## Reading text
☆ ☆ ☆ ☆ ☆ ☆ ☆
I see trees of green, red roses too
I see them bloom, for me and you
And I think to myself
What a wonderful world

I see skies of blue, and clouds of white
The bright blessed day, dark sacred night
And I think to myself
What a wonderful world


I’ve mentioned before in this blog that Dorothy has fans.  And these fans can make our many daily walks slightly surreal.  I am constantly having to act as Dorothy's publicist, and I admit to having moments where I wish I could walk a few blocks without having to have a conversation with strangers.  (This morning at 6:15 a.m., for example, the guy driving the Red Bull delivery truck came running across the street to meet Dorothy; it turns out he was trying to decide between getting an English Bulldog, an Olde English Bulldogge, or an American Bulldog.  I had been awake at that point in the day for approximately six minutes, so I'm not sure my explanations were coherent; however, I think Dorothy’s kisses might have just tipped the scale.)

But I was wondering the other day what it must be like from Dorothy’s point of view.  She walks out her door to do her business.  She walks a few feet – maybe, sometimes she doesn’t even get that far – and someone is stopping to kneel down and greet her and get kisses from her.  We move on and sure enough, admirer #2 is asking me if he can pet my dog.  Dorothy obliges some more.  A few additional feet:  a person in a car pulls up to ask a question about her.  A child stops to give her a scritch.  And I continue to hear Louis:

The colors of the rainbow, so pretty in the sky
Are also on the faces, of people going by
I see friends shaking hands, sayin', "How do you do?"
They're really sayin', "I love you"


I’m thinking Dorothy must by now have quite a sense of self-worth.

Maybe I’m wrong about the music though.  While I’m hearing Louis, maybe Dorothy is hearing “Who let the dogs out?” or “I feel pretty”.  She could be referencing the BeeGee’s “I can tell by the way you use your walk” as she struts, marching to Sousa, or doing a bit of headbanging to Zeppelin.  Since we all know her distaste towards her leash and collar, she could very well be humming a few lines from King Missile:  “There is a collar around my neck.  There is a leash in her hand.”  And then she has to stop short when the song converges with her reality.
☆ ☆ ☆ ☆ ☆ ☆ ☆
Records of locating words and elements
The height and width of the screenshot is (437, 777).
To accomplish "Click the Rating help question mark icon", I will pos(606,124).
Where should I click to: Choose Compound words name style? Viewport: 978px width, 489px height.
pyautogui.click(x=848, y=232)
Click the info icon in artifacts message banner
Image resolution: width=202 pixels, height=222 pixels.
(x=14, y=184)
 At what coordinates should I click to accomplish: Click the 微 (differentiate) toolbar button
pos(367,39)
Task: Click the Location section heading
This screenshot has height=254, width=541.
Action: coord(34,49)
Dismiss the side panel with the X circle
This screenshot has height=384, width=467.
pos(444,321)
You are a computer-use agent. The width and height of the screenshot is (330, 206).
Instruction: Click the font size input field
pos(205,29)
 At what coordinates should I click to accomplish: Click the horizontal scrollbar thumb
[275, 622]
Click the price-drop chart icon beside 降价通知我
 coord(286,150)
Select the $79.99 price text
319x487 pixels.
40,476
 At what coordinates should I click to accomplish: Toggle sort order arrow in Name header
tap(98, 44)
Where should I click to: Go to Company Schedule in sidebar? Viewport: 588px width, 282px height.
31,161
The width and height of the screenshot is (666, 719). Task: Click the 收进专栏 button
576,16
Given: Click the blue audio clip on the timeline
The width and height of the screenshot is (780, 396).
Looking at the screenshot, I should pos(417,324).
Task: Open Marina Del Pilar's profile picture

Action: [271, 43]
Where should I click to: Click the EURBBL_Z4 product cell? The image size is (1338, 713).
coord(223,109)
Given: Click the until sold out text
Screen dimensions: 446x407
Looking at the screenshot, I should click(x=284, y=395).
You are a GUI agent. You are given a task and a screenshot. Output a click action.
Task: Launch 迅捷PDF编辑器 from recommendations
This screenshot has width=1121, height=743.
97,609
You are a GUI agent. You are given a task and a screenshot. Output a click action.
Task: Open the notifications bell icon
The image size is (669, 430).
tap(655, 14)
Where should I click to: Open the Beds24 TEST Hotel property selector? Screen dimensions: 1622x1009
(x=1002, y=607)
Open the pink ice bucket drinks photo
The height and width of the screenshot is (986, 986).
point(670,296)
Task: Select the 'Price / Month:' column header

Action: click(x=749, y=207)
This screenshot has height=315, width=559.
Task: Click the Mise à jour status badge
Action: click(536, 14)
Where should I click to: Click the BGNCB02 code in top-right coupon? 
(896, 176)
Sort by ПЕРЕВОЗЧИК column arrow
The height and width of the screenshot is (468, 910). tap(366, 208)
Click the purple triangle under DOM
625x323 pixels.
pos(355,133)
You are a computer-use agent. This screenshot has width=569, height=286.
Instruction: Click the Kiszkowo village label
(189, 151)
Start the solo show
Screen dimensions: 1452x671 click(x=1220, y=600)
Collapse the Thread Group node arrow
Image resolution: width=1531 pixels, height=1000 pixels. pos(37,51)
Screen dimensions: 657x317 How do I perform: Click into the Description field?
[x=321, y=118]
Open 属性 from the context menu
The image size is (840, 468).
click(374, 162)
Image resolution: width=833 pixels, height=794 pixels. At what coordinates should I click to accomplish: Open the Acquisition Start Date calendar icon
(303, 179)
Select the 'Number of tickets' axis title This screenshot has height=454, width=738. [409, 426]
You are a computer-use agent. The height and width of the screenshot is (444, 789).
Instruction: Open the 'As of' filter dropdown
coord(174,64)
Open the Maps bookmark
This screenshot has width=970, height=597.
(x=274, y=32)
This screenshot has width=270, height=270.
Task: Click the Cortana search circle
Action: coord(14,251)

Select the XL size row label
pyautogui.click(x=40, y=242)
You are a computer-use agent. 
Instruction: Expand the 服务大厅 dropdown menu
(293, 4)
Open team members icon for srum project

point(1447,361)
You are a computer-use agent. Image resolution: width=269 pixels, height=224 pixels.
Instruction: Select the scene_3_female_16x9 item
☆ ☆ ☆ ☆ ☆ ☆ ☆
## Set task A
From the blog post about Dorothy's walks, quote the stretch from "I’m thinking Dorothy" through "with her reality.".
## Set task B
Summarize the blog post about Dorothy's walks in two sentences.

## Exercise solution A
I’m thinking Dorothy must by now have quite a sense of self-worth.

Maybe I’m wrong about the music though.  While I’m hearing Louis, maybe Dorothy is hearing “Who let the dogs out?” or “I feel pretty”.  She could be referencing the BeeGee’s “I can tell by the way you use your walk” as she struts, marching to Sousa, or doing a bit of headbanging to Zeppelin.  Since we all know her distaste towards her leash and collar, she could very well be humming a few lines from King Missile:  “There is a collar around my neck.  There is a leash in her hand.”  And then she has to stop short when the song converges with her reality.

## Exercise solution B
Dorothy has fans who stop to greet her and get kisses on nearly every walk, so the writer constantly acts as her publicist while hearing lyrics of Louis singing about a wonderful world. The writer wonders how this looks from Dorothy's point of view and imagines she may hear other songs instead, perhaps even a King Missile line about a collar and leash, given her distaste for both.